[Stored data]
════

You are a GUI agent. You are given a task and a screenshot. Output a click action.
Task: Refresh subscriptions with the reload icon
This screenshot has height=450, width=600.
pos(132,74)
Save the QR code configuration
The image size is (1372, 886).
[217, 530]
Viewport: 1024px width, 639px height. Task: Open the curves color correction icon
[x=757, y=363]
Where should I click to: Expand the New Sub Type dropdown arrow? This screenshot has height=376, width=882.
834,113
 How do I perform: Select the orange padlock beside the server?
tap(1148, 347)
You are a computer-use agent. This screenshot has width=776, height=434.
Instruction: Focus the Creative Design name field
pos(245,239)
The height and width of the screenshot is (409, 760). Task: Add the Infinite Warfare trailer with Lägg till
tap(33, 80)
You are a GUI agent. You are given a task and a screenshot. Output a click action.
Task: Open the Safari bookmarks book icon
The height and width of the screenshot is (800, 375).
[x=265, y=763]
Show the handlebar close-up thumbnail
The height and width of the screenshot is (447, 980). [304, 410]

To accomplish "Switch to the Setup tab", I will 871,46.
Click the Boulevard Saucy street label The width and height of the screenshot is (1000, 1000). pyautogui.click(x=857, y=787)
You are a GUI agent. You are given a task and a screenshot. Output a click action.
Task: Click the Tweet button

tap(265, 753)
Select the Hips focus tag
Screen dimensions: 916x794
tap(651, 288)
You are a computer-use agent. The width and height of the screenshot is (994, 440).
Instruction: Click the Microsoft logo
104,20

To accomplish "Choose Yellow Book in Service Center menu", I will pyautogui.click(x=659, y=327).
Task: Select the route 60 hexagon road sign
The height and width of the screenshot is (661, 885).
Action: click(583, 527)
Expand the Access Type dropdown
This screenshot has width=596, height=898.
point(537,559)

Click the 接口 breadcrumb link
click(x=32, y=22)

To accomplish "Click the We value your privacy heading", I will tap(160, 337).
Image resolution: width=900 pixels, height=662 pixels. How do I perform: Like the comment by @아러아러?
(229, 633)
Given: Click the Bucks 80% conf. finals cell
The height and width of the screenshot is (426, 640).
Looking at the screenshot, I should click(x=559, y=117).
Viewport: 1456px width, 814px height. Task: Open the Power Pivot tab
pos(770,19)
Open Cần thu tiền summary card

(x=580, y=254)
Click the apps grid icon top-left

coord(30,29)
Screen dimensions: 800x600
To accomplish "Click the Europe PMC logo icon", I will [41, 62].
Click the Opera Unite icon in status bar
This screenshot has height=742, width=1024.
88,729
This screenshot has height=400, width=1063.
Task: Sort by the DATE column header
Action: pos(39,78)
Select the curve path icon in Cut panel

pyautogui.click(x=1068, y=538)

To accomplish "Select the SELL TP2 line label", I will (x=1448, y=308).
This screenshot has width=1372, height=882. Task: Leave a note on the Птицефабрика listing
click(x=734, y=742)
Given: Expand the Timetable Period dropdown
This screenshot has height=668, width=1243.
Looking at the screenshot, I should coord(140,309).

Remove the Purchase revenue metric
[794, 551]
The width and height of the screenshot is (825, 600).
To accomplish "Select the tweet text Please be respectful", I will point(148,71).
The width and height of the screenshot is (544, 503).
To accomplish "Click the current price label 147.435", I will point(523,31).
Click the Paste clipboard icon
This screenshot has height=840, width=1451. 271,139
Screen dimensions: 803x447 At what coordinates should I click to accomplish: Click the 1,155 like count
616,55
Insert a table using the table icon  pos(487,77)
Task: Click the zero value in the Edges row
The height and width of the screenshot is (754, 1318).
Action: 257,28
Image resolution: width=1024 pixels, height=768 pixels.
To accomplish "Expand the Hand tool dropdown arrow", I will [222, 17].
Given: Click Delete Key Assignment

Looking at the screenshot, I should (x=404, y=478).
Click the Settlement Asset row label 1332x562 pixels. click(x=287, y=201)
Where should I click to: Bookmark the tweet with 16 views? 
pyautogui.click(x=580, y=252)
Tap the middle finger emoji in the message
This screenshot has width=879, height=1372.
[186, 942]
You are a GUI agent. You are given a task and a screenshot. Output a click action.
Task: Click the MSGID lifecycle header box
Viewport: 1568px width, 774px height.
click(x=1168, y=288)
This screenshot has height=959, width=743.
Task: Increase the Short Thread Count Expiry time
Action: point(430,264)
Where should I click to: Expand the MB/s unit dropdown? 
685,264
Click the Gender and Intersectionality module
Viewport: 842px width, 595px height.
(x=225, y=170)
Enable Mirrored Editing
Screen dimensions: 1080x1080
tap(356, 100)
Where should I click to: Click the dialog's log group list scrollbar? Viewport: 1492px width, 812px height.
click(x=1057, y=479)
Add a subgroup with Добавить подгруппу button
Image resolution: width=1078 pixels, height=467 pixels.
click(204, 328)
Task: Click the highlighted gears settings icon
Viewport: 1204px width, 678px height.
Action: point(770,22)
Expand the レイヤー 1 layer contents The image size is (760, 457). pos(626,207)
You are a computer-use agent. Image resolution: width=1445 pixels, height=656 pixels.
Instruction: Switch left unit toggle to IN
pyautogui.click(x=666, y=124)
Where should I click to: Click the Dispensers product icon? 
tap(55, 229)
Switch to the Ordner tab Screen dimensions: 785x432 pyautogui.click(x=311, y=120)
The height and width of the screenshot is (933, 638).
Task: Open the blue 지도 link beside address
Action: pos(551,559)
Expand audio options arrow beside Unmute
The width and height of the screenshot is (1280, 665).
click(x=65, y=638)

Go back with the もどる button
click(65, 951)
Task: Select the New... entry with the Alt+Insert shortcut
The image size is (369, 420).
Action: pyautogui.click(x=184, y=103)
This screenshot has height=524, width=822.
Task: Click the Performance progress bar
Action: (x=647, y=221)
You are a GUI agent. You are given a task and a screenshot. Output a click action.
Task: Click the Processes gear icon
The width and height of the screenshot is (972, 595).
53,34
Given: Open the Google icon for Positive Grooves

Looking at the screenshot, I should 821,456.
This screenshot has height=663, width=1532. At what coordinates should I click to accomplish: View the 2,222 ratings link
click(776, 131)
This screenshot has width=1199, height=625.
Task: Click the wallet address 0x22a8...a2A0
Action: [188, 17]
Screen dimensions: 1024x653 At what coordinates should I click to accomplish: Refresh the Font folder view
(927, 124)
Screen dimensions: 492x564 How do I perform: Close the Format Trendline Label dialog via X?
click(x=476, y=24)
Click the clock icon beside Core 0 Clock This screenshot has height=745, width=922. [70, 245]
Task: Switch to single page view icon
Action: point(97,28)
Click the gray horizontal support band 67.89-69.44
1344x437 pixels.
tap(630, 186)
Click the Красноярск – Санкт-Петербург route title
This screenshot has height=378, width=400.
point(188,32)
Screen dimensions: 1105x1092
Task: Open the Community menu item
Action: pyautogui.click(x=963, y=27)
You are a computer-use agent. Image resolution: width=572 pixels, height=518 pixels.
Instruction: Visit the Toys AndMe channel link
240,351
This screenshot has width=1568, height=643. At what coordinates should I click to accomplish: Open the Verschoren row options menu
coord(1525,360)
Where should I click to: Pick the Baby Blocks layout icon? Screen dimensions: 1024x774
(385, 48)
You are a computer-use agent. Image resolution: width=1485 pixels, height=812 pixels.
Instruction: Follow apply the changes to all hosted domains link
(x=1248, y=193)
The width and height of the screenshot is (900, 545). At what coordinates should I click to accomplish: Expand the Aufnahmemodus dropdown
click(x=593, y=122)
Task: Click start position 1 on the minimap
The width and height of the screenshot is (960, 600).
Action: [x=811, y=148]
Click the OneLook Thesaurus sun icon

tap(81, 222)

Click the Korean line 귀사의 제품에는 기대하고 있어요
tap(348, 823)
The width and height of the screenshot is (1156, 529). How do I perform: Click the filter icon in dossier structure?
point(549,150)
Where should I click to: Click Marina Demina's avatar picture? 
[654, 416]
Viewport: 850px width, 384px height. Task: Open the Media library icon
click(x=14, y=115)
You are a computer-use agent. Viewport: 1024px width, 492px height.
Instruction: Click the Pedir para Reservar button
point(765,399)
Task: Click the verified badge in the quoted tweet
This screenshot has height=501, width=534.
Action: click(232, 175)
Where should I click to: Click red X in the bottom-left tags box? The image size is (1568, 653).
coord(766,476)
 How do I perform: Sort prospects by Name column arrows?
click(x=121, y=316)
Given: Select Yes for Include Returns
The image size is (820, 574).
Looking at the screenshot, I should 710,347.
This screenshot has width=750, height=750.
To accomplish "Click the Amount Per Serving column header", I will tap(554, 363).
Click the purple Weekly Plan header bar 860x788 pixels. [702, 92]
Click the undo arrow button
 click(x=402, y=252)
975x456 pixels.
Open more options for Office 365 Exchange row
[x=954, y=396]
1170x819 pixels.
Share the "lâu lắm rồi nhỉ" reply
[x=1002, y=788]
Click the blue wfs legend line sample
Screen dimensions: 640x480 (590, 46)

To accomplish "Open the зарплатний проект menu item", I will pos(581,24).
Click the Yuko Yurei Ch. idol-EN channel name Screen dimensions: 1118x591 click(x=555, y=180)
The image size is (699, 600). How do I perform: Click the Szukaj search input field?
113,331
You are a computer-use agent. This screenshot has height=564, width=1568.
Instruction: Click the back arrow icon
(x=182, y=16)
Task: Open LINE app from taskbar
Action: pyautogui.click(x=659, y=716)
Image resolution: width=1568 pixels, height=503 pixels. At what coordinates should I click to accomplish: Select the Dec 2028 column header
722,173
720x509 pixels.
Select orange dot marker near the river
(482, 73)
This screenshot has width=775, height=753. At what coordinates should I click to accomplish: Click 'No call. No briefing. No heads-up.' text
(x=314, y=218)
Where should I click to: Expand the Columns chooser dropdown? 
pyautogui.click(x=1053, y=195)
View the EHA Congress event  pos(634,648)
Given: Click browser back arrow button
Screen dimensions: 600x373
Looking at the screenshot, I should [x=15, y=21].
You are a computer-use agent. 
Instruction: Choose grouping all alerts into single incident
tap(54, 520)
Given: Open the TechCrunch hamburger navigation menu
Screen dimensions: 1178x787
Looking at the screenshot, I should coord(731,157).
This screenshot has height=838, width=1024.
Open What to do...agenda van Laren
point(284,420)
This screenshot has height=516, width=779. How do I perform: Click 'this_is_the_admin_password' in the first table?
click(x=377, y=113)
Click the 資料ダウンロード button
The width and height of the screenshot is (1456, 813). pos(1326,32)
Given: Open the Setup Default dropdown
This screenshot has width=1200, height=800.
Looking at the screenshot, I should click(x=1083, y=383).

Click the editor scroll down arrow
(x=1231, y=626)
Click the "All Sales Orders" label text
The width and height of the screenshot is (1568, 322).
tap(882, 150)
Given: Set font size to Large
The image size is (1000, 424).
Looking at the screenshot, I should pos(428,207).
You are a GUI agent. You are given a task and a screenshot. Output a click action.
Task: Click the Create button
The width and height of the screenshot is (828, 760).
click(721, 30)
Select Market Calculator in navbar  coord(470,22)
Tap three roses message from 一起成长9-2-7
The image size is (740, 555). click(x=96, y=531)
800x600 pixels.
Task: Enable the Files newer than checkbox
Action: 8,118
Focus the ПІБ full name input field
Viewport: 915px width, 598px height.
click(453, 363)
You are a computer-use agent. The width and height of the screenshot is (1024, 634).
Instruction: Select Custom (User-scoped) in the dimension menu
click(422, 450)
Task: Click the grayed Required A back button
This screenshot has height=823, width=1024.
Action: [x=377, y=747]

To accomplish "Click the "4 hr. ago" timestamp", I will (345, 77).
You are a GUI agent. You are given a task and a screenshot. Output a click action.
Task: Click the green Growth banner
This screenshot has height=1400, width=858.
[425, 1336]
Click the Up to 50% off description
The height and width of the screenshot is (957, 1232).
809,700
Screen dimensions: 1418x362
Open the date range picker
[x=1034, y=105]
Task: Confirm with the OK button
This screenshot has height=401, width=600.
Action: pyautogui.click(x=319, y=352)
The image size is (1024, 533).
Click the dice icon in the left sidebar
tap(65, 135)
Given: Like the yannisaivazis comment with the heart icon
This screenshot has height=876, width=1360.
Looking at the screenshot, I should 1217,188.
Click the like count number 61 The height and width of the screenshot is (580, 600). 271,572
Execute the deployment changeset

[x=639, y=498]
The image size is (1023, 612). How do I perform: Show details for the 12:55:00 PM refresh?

════

• TO DO:
Quote exactly the first line of the entries and every line after it, stopping with the line that contains "has width=776, height=434.".

• REPLY TO THE TASK:
You are a GUI agent. You are given a task and a screenshot. Output a click action.
Task: Refresh subscriptions with the reload icon
This screenshot has height=450, width=600.
pos(132,74)
Save the QR code configuration
The image size is (1372, 886).
[217, 530]
Viewport: 1024px width, 639px height. Task: Open the curves color correction icon
[x=757, y=363]
Where should I click to: Expand the New Sub Type dropdown arrow? This screenshot has height=376, width=882.
834,113
 How do I perform: Select the orange padlock beside the server?
tap(1148, 347)
You are a computer-use agent. This screenshot has width=776, height=434.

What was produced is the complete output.